Öztürk Tülün, Çevikkalp Eralp, Nizamoglu Funda, Özbakkaloğlu Alper, Topcu İsmet
Department of Anaesthesiology and Reanimation, Celal Bayar University School of Medicine, Manisa, Turkey.
Department of Cardiovascular Surgery, Celal Bayar University School of Medicine, Manisa, Turkey.
Turk J Anaesthesiol Reanim. 2016 Apr;44(2):91-5. doi: 10.5152/TJAR.2015.66933. Epub 2016 Apr 1.
This study aimed to investigate the efficacy of femoral block and unilateral spinal anaesthesia on analgesia, haemodynamics and mobilization during endovenous ablation in patients with lower extremity venous insufficiency.
Forty patients of ASA physical status I and II, with ages ranging between 30 and 45 years, and who were scheduled for endovenous laser ablation for varicose veins were prospectively enrolled in this study. Patients were randomized into a unilateral spinal anaesthesia group (group HS, n=20) or a femoral block group (group F, n=20). Group HS received 7.5-10 mg of heavy bupivacaine for unilateral spinal anaesthesia, while group F received 100 mg prilocaine for femoral block with ultrasound guidance. The level of motor blockage (Bromage score), visual pain score, mean heart rate and mean arterial pressures were recorded at postoperative 0, 1, 2, 3d and 6 h, respectively.
Perioperative visual pain score values in both groups were <4. None of the groups required an additional analgesic agent. Bromage scores were significantly lower in group F than in group HS during the postoperative period (p<0.01). Motor function returned to normal in all patients at 3 h in group F and at 6 h in group HS. Postoperative mean heart rate and arterial pressure did not differ between the groups (p>0.05).
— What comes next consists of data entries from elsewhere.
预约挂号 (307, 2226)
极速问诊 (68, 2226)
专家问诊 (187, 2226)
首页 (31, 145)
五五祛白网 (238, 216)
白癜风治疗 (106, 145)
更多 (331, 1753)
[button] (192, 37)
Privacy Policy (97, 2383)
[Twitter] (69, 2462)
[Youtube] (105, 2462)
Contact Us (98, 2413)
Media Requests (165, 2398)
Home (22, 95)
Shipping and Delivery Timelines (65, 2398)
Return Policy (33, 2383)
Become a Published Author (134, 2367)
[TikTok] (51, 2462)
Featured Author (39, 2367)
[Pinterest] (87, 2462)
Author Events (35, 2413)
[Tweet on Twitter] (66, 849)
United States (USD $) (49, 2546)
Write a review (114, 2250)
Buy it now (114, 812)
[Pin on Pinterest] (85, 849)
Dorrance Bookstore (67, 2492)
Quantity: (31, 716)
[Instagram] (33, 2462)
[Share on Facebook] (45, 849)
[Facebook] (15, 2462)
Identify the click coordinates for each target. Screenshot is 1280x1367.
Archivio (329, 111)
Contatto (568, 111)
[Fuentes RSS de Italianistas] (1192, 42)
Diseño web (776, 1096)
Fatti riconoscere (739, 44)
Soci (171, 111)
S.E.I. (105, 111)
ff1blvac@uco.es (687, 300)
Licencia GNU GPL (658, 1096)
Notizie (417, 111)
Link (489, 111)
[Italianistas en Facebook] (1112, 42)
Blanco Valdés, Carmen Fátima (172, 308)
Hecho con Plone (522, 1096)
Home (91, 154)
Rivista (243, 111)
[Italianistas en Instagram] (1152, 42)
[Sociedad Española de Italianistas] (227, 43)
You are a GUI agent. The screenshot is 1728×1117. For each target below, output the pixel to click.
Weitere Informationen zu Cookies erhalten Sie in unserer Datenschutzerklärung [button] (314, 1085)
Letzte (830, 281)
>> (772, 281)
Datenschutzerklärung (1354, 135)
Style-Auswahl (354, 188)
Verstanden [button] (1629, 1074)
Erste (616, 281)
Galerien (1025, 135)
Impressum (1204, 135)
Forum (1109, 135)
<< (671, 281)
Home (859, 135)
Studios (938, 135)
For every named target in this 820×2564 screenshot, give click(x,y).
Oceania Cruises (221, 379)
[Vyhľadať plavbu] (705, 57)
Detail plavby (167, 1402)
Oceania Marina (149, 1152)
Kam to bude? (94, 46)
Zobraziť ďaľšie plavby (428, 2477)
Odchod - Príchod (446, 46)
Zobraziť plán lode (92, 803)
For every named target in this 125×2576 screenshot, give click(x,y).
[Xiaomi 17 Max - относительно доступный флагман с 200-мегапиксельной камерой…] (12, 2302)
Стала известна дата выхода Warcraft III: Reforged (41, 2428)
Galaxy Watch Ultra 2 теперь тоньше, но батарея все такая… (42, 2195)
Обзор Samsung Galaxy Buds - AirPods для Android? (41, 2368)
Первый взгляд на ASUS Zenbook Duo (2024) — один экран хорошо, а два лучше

In patients with lower extremity venous insufficiency who were undergoing endovenous laser ablation, an ultrasound-guided femoral block provided similar analgesia with that of unilateral spinal anaesthesia. In group F, the duration of anaesthesia and mobilization time was shorter.
本研究旨在探讨股神经阻滞和单侧脊髓麻醉对下肢静脉功能不全患者在静脉腔内消融术中镇痛、血流动力学及活动能力的影响。
前瞻性纳入40例年龄在30至45岁之间、ASA身体状况为I级和II级、计划行静脉曲张静脉腔内激光消融术的患者。患者被随机分为单侧脊髓麻醉组(HS组,n = 20)或股神经阻滞组(F组,n = 20)。HS组接受7.5 - 10 mg重比重布比卡因进行单侧脊髓麻醉,而F组在超声引导下接受100 mg丙胺卡因进行股神经阻滞。分别在术后0、1、2、3天及6小时记录运动阻滞水平(Bromage评分)、视觉疼痛评分、平均心率和平均动脉压。
两组围手术期视觉疼痛评分均<4。两组均无需额外使用镇痛剂。术后F组的Bromage评分显著低于HS组(p<0.01)。F组所有患者在3小时时运动功能恢复正常,HS组在6小时时恢复正常。两组术后平均心率和动脉压无差异(p>0.05)。
在接受静脉腔内激光消融术的下肢静脉功能不全患者中——超声引导下的股神经阻滞与单侧脊髓麻醉提供的镇痛效果相似。在F组中,麻醉持续时间和活动时间较短。